Perché Di Maio sbaglia: il torto al M5s e quello al Paese

 

Quando sorride ai giornalisti, facendo il suo ingresso nella Sala degli Specchi di Palazzo Giustiniani, l’atmosfera è carica di un’attesa paragonabile a quella di una finale olimpica. Ma Luigi Di Maio non sale sul podio a prendersi la medaglia. Piuttosto ha l’espressione di chi ha corso sapendo di non poter vincere, dopo il colloquio con la Casellati.

Parla un politichese di primissimo livello, il leader del Movimento 5 Stelle. Che più i giorni passano e più si fa strada la convinzione che a breve sarà Partito.

Sostiene l’impossibilità di sedersi allo stesso tavolo di Berlusconi. E nel ragionamento infila anche la Meloni, una sottigliezza volta a chiarire che lui la Terza Repubblica vuole inaugurarla con il solo Salvini.
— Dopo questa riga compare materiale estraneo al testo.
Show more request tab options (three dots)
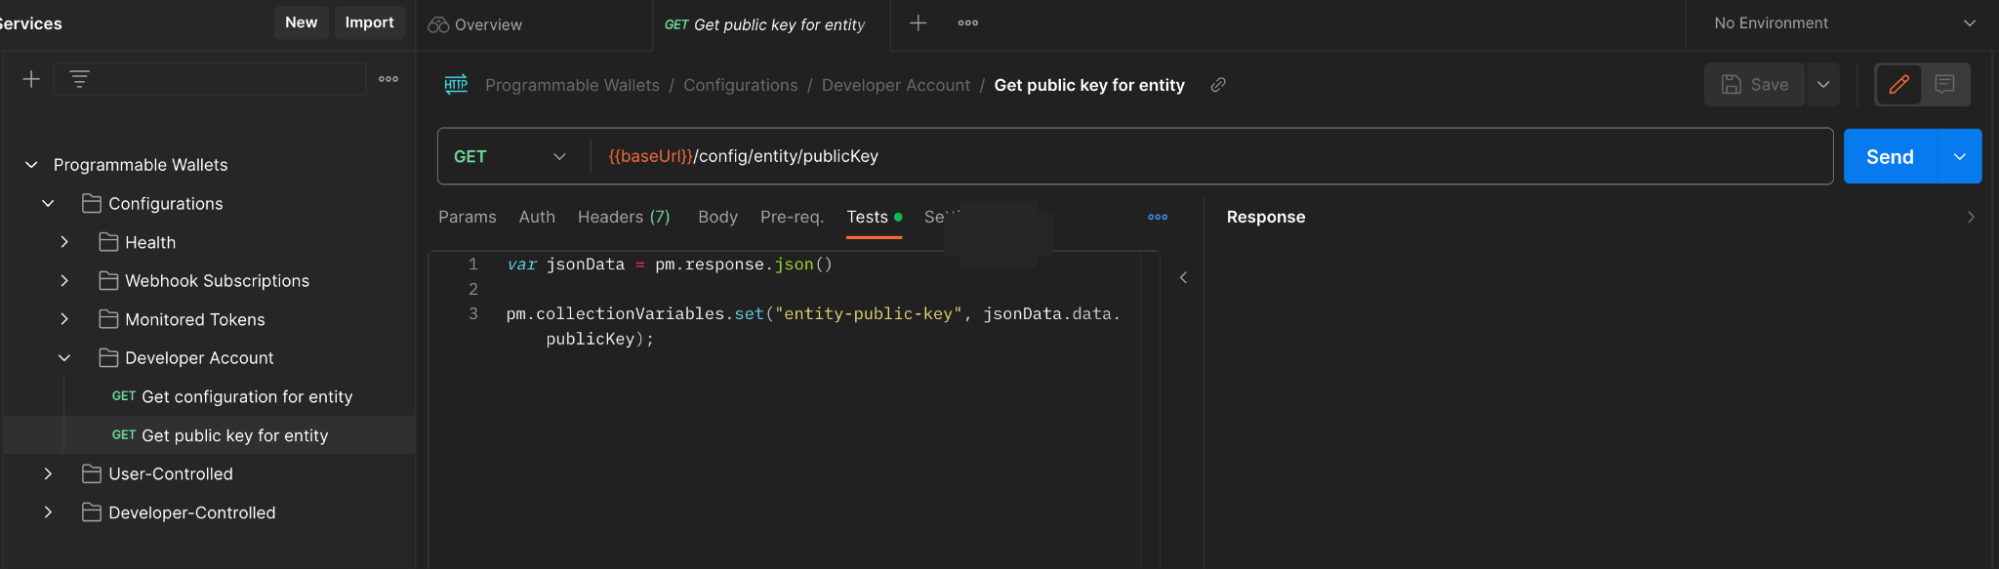The image size is (1999, 570). tap(1157, 217)
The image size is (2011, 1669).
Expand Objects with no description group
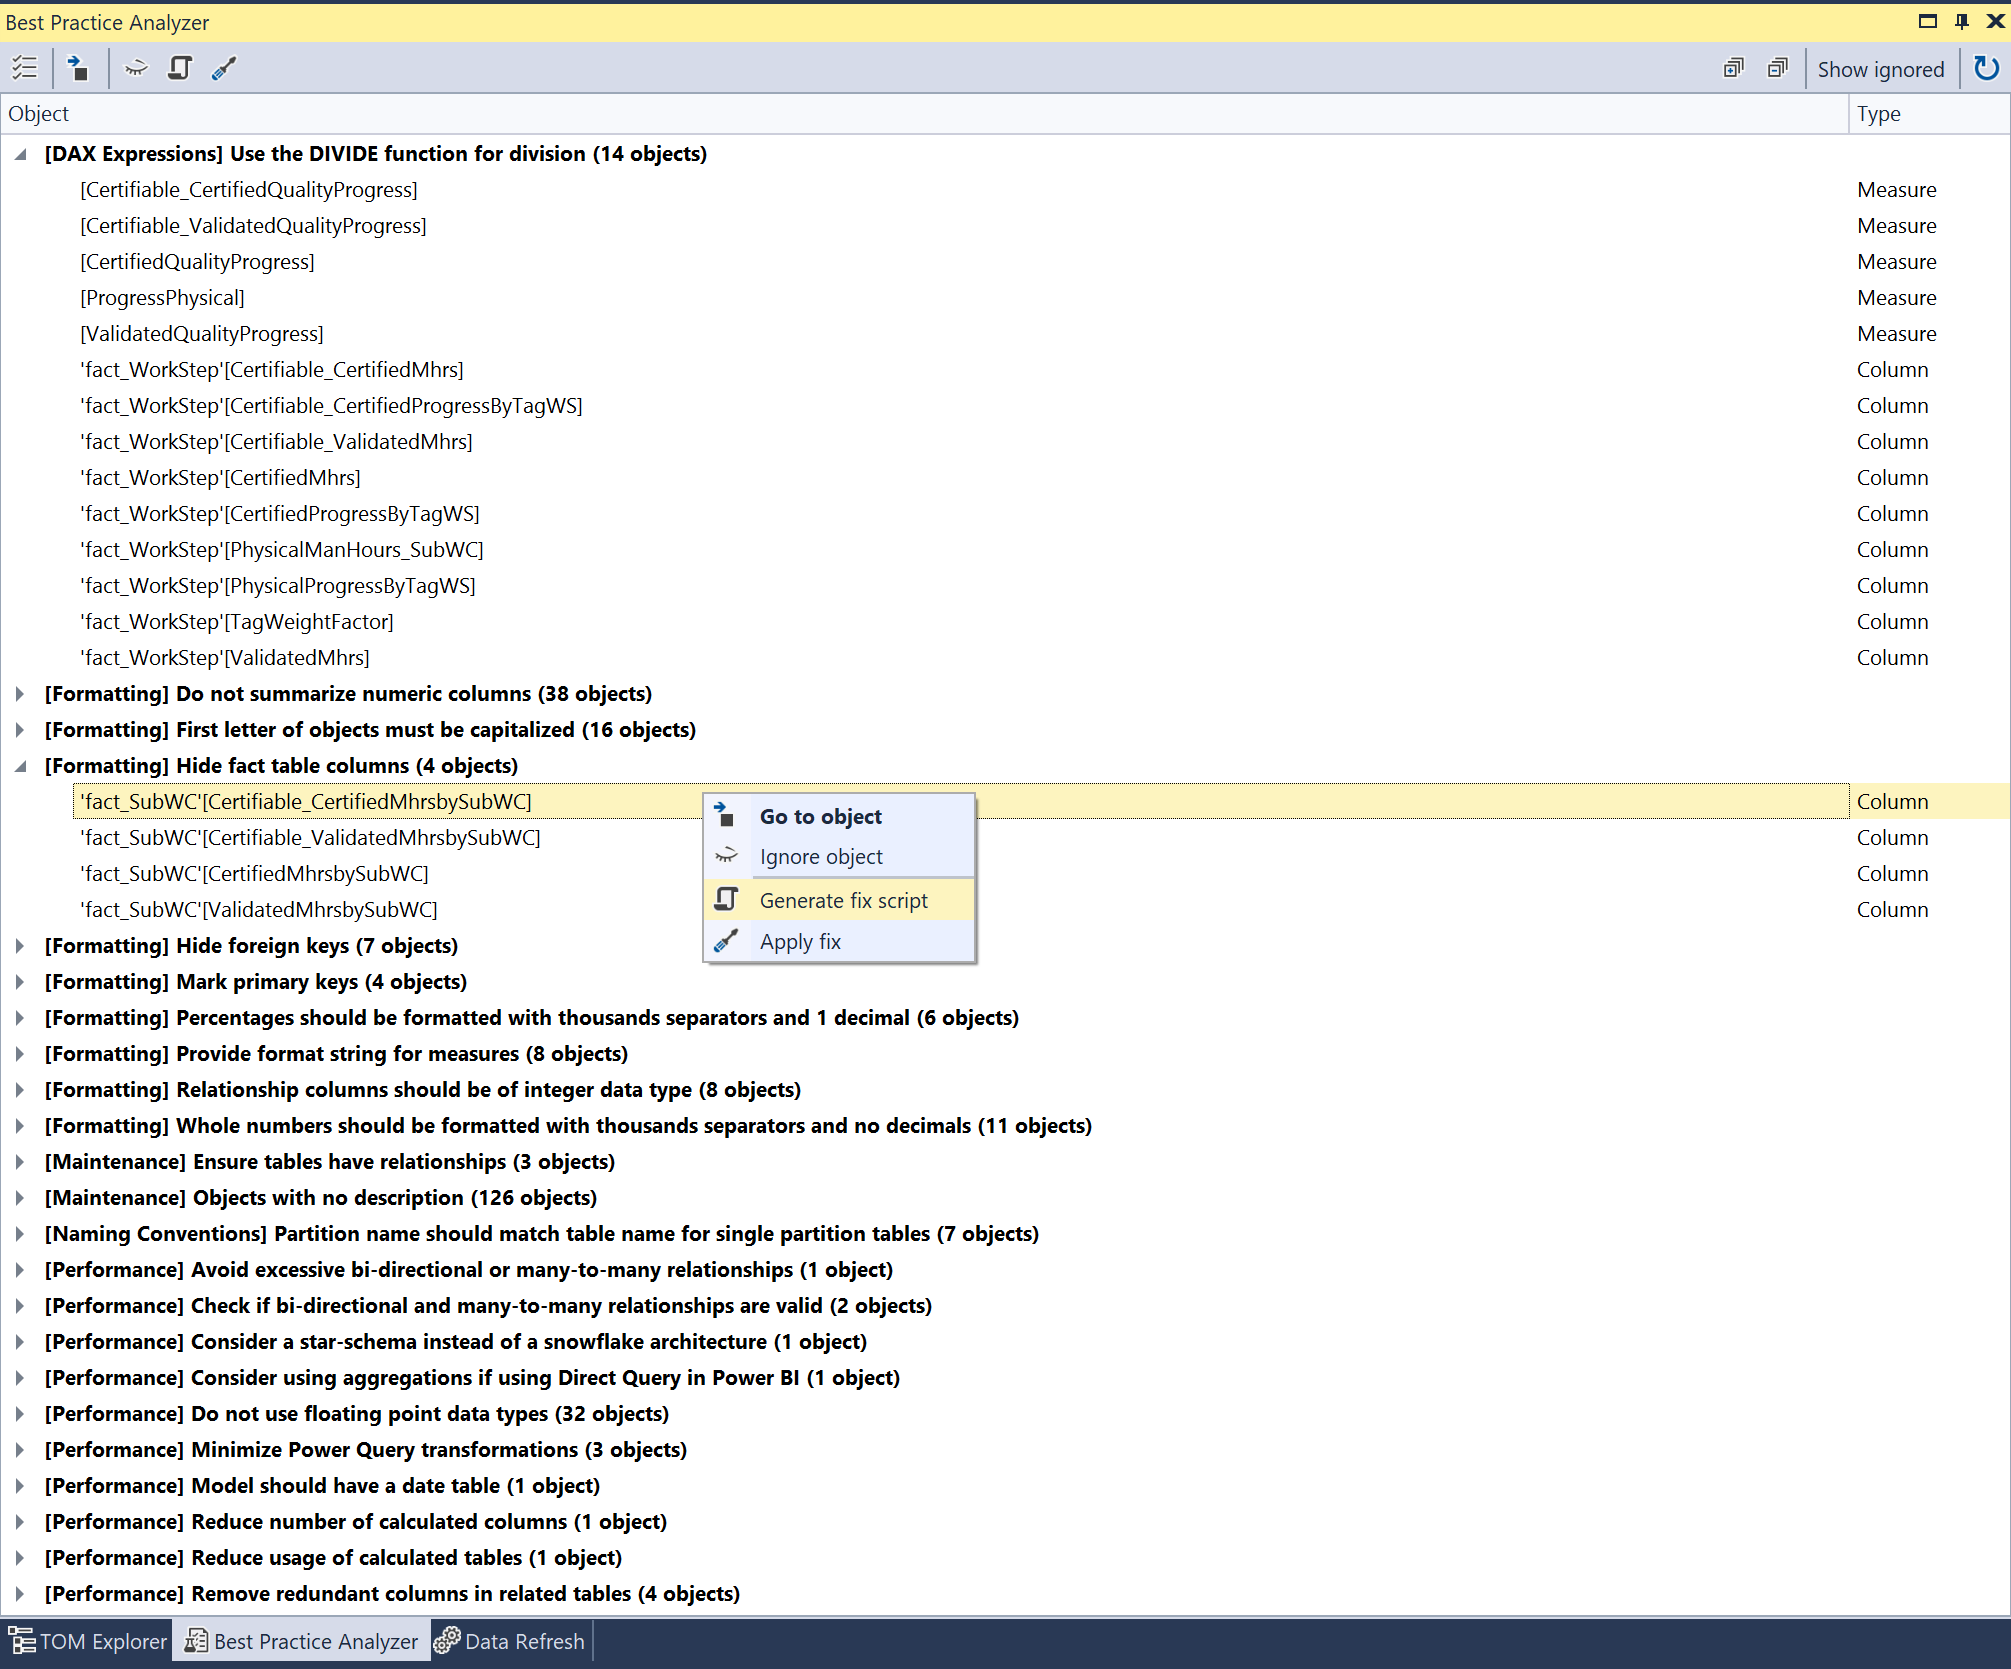(x=20, y=1198)
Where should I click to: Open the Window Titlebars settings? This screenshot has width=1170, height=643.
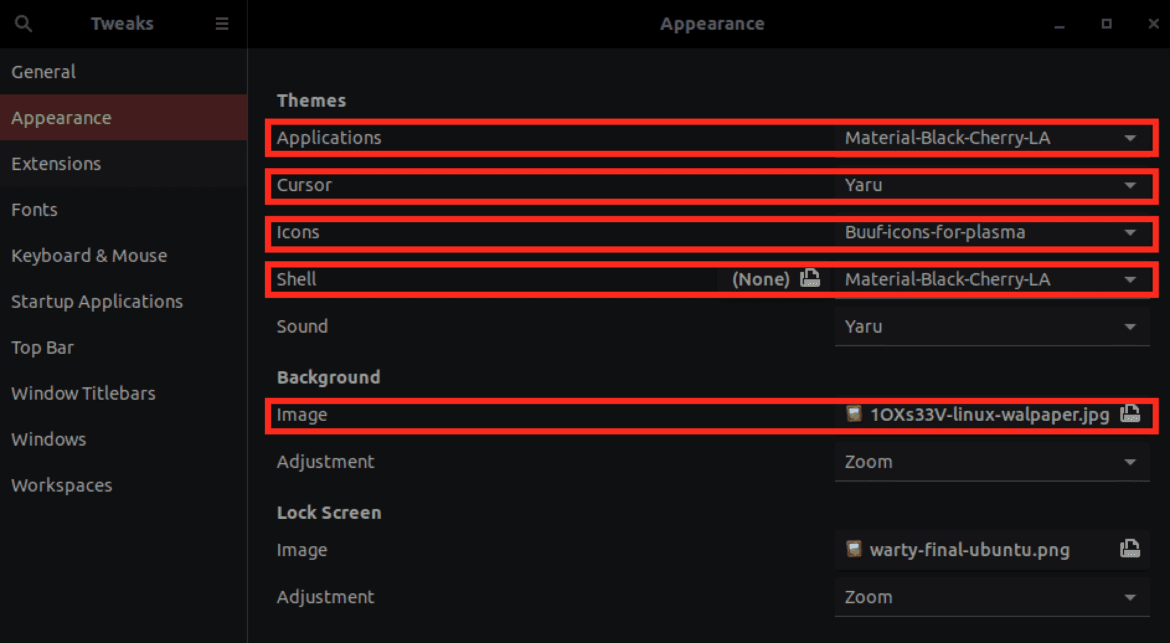(83, 393)
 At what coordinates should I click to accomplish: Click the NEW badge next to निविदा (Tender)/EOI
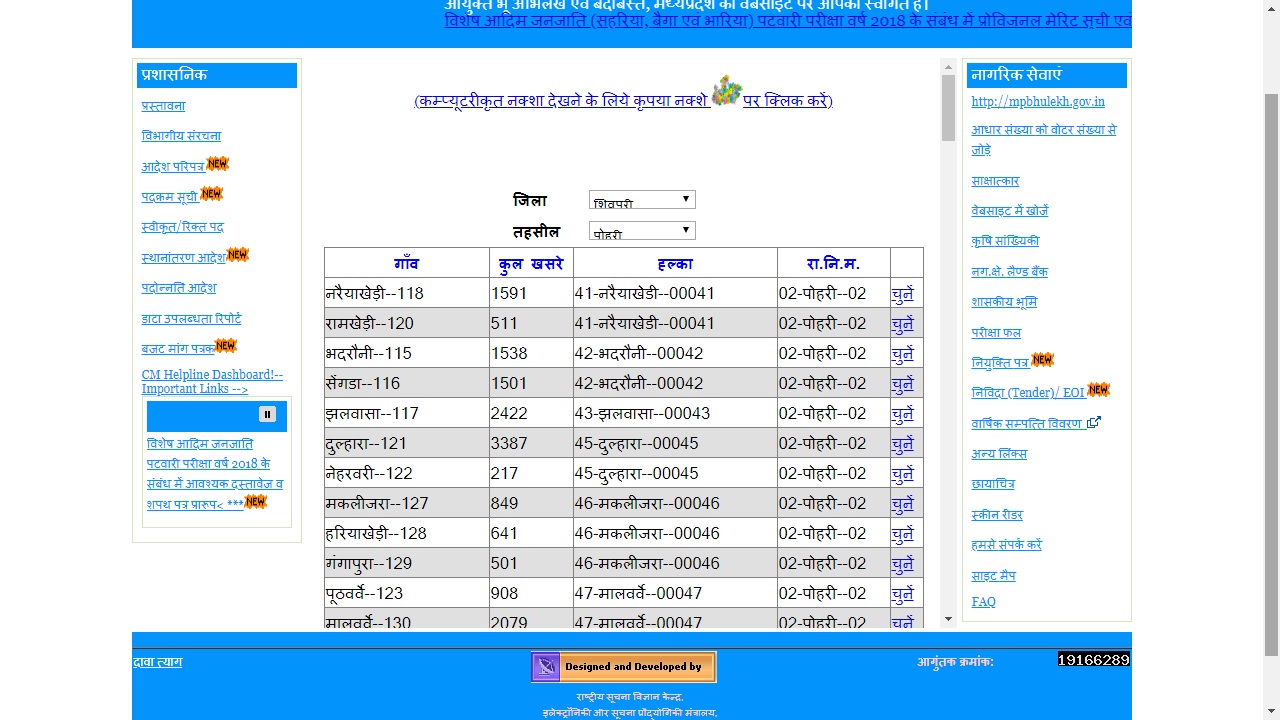[x=1097, y=389]
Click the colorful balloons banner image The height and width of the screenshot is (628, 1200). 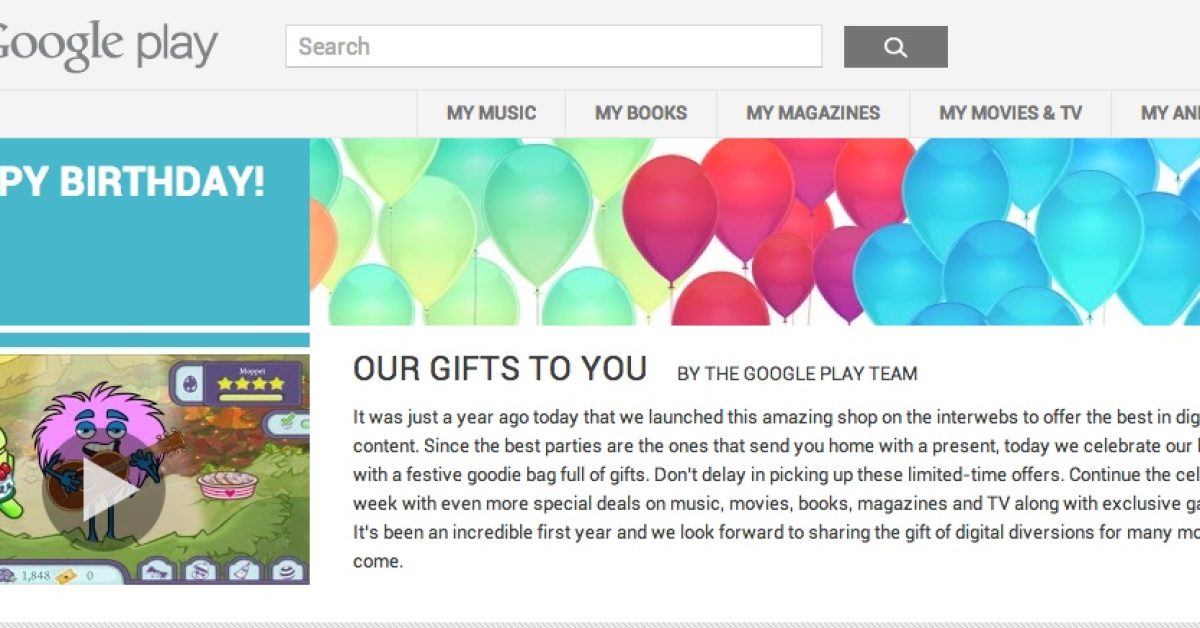pos(754,231)
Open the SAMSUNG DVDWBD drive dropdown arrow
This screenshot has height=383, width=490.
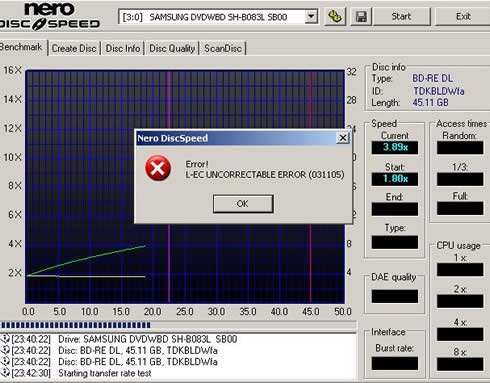pos(311,16)
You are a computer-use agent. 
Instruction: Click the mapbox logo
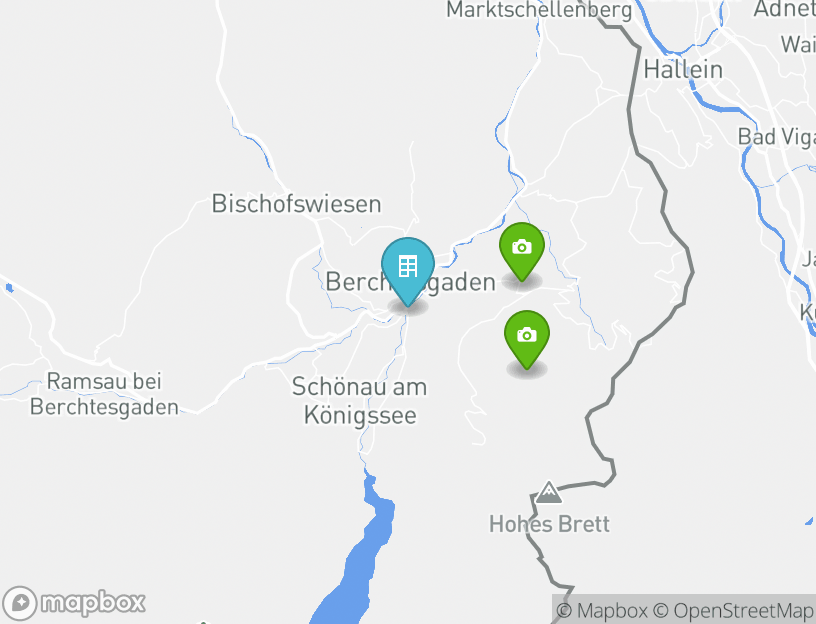(73, 603)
Gli altri, se vogliono, possono al massimo regalargli i loro voti in Parlamento.

E c’è quasi da capirla, l’ostinazione con cui difende la parola data Di Maio,  che la frittata non l’ha fatta oggi, ma nel momento in cui ha rivendicato l’impossibilità di formare un governo con Berlusconi.

Un atteggiamento, per quanto sostenuto con piglio fermo dalla base grillina, autolesionista e ingiustificabile. Non tanto – o non solo – per l’arroganza con cui chi schifa il voto di 4 milioni e mezzo di italiani, ma soprattutto politicamente miope.

Perché dopo anni di opposizione e promesse, di ricette di buon governo declamate in tv, non può essere un Berlusconi al 14% a poter condizionare la forza di un Movimento che ha preso il 32% e che vuole governare con il 17%.

No, non può essere che su una questione di principio si areni la possibilità di formare un esecutivo. Non può essere che Di Maio rischi di spiaggiarsi per non aver voluto incontrare Berlusconi.

Davvero il veto su un uomo solo può bloccare milioni di italiani? E davvero Di Maio può arrogarsi il diritto di impedire al M5s di dimostrare che in tutti questi anni aveva ragione ad attaccare i partiti tradizionali?